I tried looking through IPC/Run.pm and by adding "use bytes;" to
_write() that part will at least send the data correctly.
However, I couldn't get it to read back the output from the child as
UTF-8; it just reads the raw bytes interpreted as ISO-8859-1, and
forcing all _read() strings to UTF-8 seemed like a really bad idea...
Somewhere there must be a place where it does not respect the global
binmode, since PERL_UNICODE=SDA should force all I/O to UTF-8 semantics.
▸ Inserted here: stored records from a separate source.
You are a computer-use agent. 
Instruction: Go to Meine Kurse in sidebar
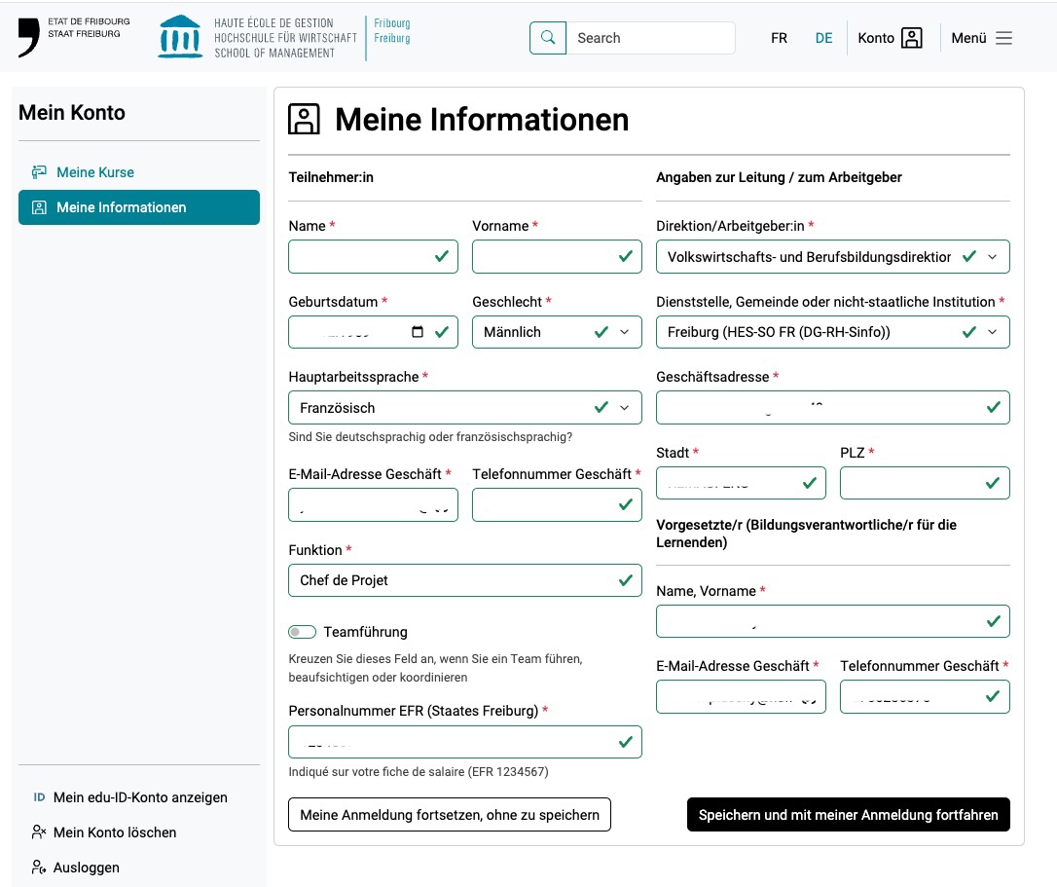(x=95, y=172)
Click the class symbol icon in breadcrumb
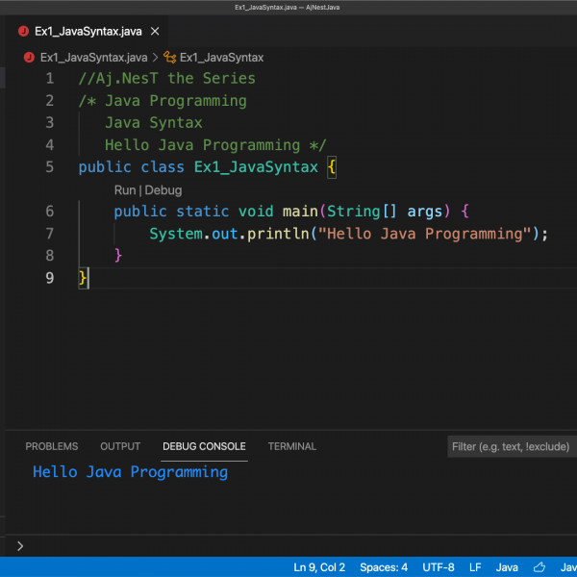The height and width of the screenshot is (577, 577). pos(170,58)
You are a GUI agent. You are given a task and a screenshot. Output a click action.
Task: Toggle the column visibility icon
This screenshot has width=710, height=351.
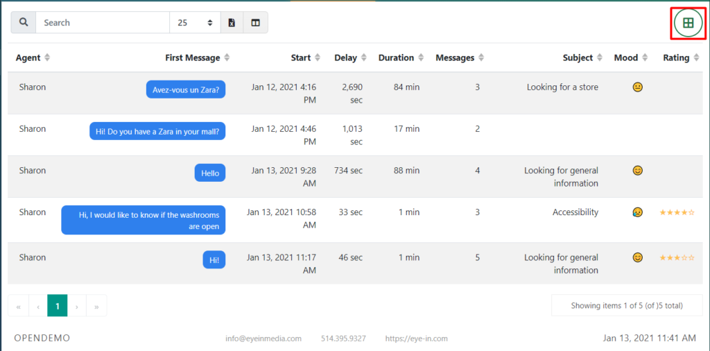pos(256,23)
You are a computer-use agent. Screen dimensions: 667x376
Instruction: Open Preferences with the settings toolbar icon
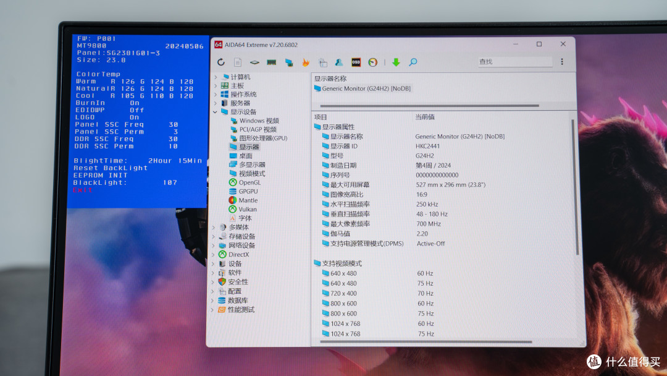pyautogui.click(x=323, y=62)
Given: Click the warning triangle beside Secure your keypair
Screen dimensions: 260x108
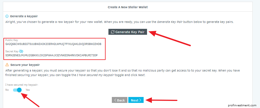Looking at the screenshot, I should pos(7,64).
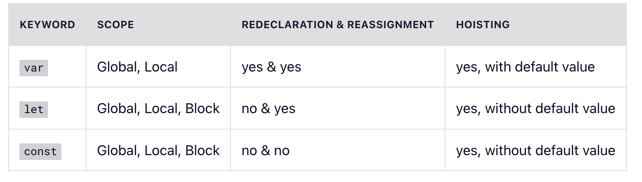Image resolution: width=642 pixels, height=182 pixels.
Task: Select "Global, Local" scope text for var
Action: coord(137,67)
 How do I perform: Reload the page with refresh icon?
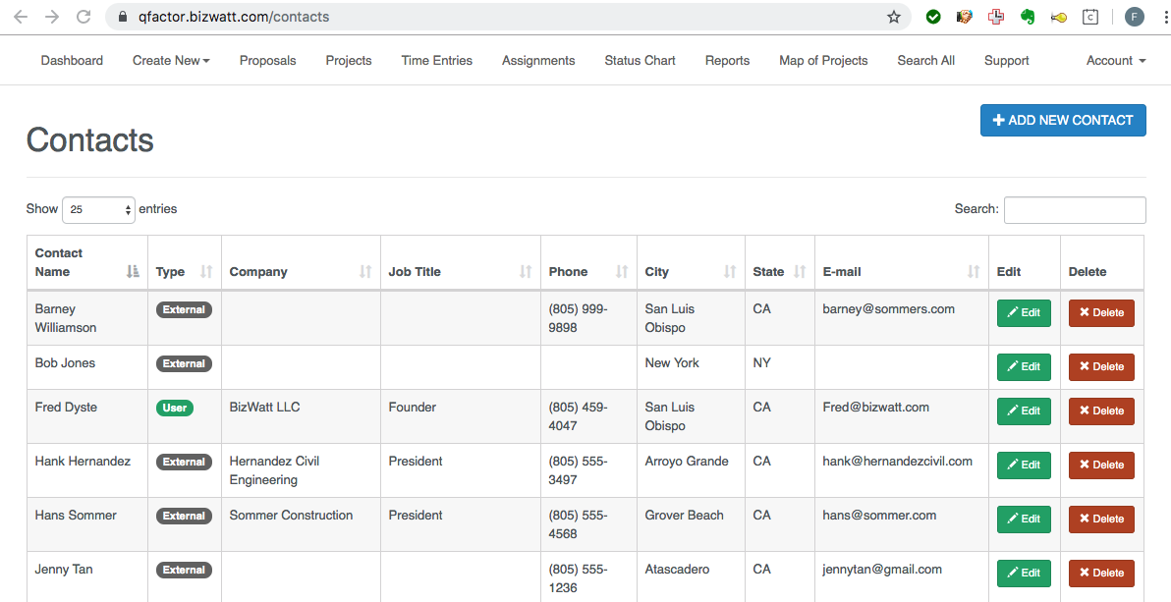point(84,17)
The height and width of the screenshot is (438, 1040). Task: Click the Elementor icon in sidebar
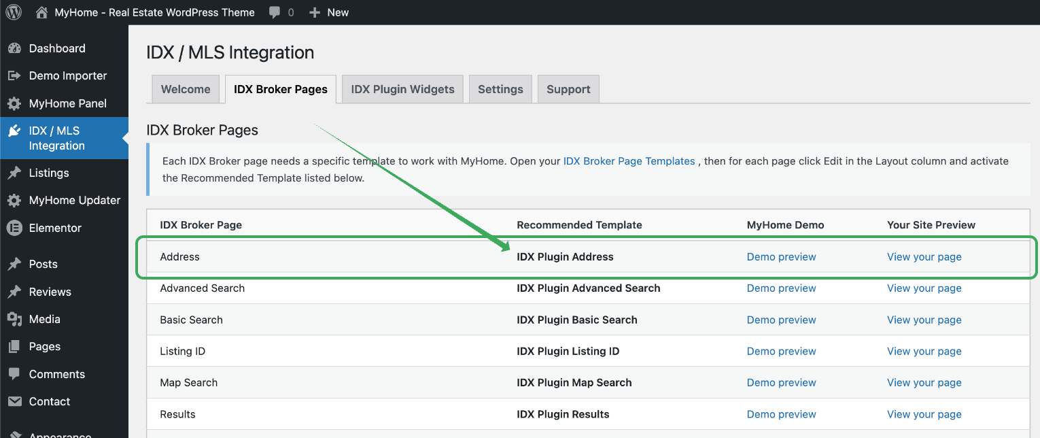(14, 228)
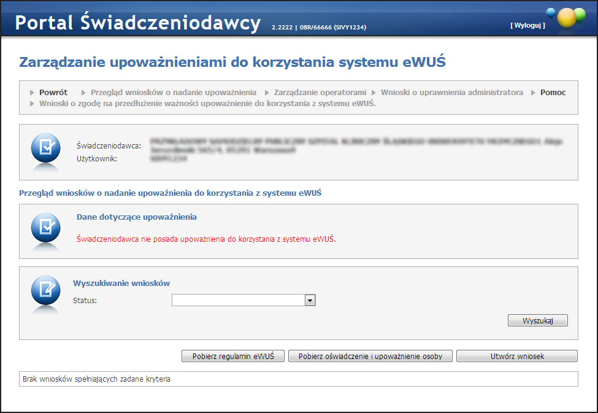Create a request with Utwórz wniosek
Image resolution: width=598 pixels, height=413 pixels.
coord(516,357)
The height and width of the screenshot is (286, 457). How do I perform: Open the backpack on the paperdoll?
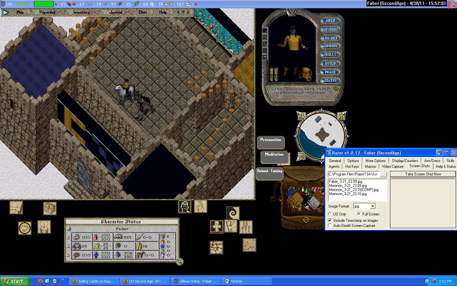[x=305, y=73]
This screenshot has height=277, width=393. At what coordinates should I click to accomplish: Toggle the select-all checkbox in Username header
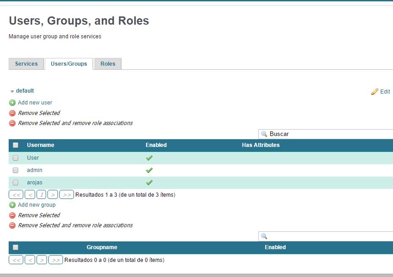coord(16,145)
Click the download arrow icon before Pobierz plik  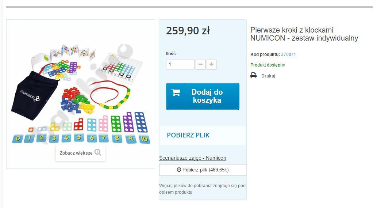[x=179, y=170]
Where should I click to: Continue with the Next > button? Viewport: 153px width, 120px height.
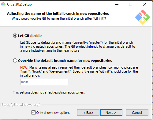111,113

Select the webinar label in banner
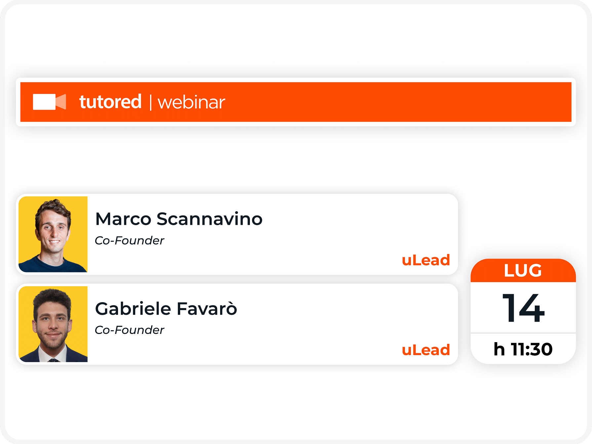pos(191,102)
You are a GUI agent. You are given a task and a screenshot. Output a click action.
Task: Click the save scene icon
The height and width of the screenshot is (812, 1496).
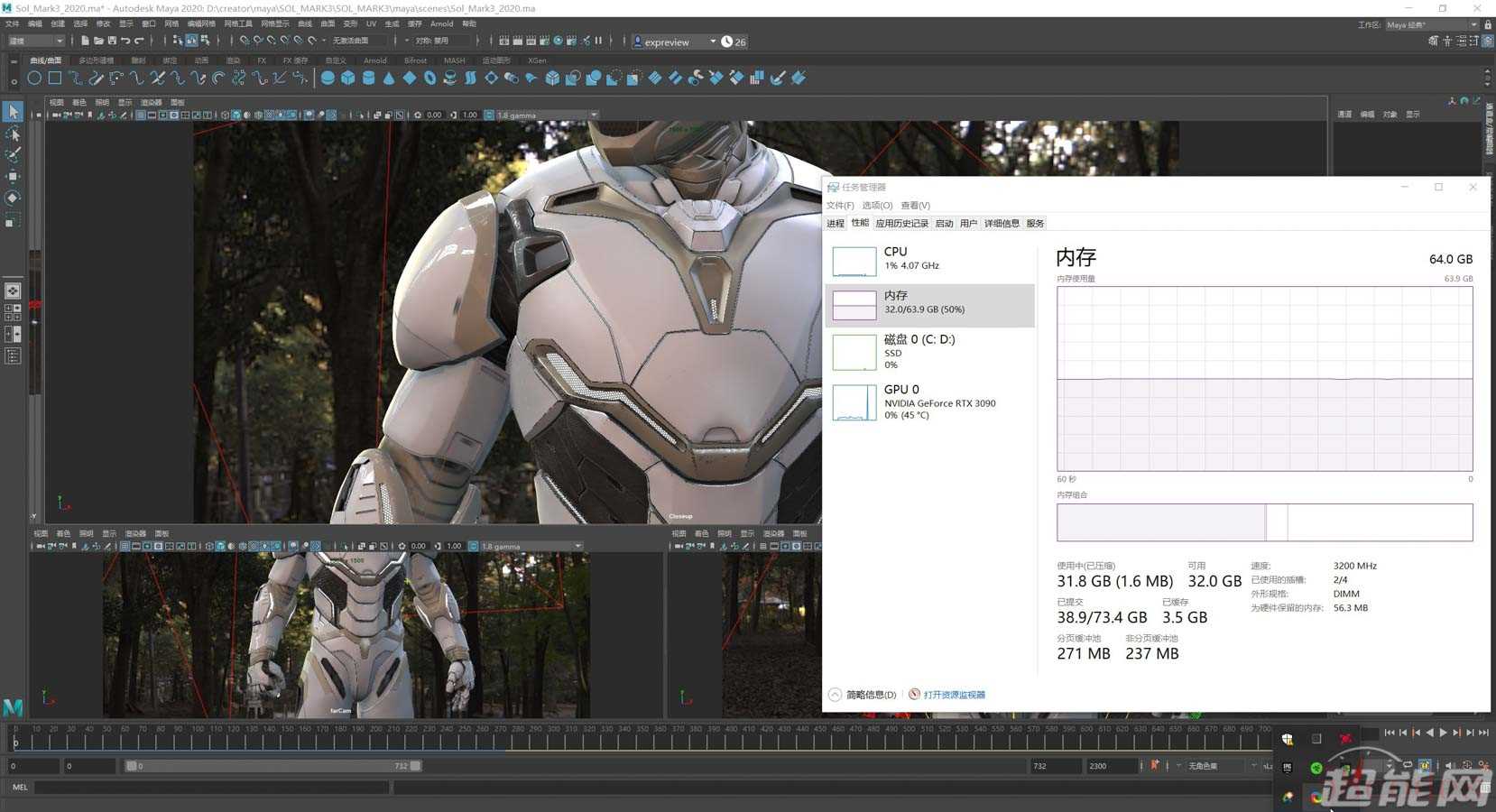(112, 41)
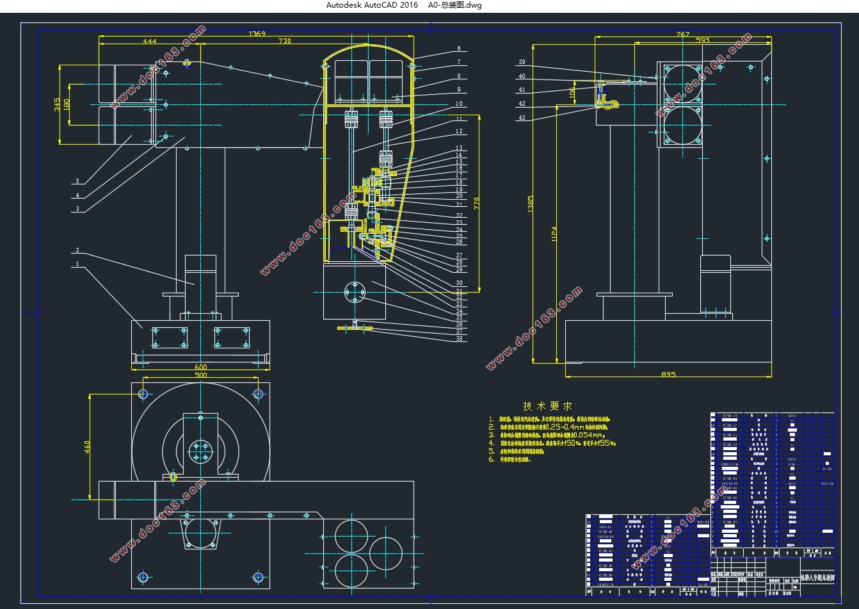Screen dimensions: 859x609
Task: Click the A0-总装图.dwg title text
Action: [455, 5]
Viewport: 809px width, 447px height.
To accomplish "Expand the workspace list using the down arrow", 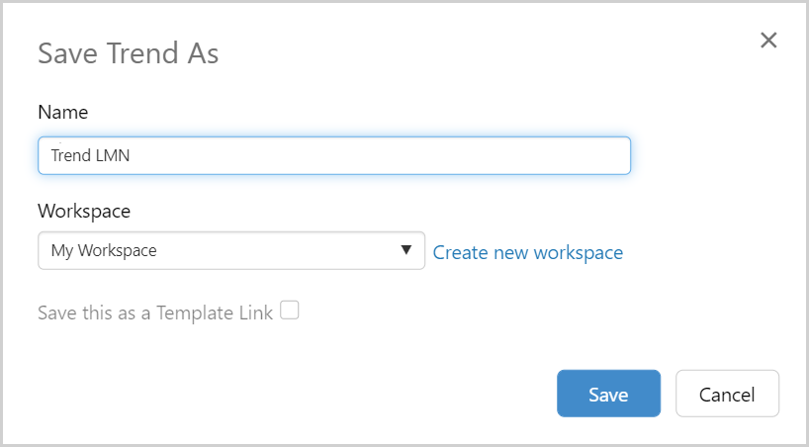I will click(x=405, y=250).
Subject: | ipc-run-fail.pl |
#!/usr/bin/perl
# Runtime environment: export LC_ALL=en_US.UTF-8 LANG=en_US.UTF-8 PERL_UNICODE=SDA
BEGIN { $| = 1; }
use utf8;
use strict;
use warnings;
if (! defined $ENV{IPC_SUB_PROCESS}) {
$ENV{IPC_SUB_PROCESS} = 1;
use IPC::Run qw( start pump finish timeout binary );
my $in;
my $out;
my @cmd = (__FILE__);
my $h = start \@cmd, \$in, \$out, timeout(2);
my @lines = ("abc", "æçæ室", "æøå");
foreach my $line (@lines) {
print "Handler input: $line\n";
$in = $line;
$in .= "\n";
pump $h until $out =~ /.+/s;
print "Handler output: $out\n";
$out = '';
}
}
else {
while (my $line = <STDIN>) {
$line =~ s/^\s+//g;
$line =~ s/\s+$//g;
print STDERR "Daemon input/output: ", $line, "\n";
print $line, "\n";
}
}